**Exercise instructions:**
From the entries below, tally how many lines contain "computer" and report only that figure.

**Data listing:**
%%
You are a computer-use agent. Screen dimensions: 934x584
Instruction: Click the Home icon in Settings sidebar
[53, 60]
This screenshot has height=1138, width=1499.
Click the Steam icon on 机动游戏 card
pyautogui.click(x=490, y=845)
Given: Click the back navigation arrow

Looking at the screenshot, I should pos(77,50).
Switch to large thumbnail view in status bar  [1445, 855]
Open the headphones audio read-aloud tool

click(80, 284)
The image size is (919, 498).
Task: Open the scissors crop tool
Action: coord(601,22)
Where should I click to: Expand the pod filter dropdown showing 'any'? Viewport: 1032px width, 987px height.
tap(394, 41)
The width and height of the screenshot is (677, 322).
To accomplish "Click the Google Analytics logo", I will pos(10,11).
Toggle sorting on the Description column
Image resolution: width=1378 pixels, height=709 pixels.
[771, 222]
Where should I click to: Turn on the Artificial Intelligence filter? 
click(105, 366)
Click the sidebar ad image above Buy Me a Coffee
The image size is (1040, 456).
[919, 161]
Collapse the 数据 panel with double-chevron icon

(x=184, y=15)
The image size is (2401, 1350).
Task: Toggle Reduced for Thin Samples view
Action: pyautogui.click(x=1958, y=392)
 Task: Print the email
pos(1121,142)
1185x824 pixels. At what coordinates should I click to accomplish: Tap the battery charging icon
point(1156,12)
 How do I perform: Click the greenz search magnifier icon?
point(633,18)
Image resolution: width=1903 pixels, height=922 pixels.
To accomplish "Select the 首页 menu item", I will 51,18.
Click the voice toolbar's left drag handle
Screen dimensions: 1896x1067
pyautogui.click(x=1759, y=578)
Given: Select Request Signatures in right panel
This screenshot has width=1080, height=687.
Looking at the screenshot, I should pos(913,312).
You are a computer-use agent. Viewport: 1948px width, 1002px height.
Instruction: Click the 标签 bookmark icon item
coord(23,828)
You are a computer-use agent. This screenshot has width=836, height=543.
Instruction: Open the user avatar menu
%%
**Solution to this exercise:**
3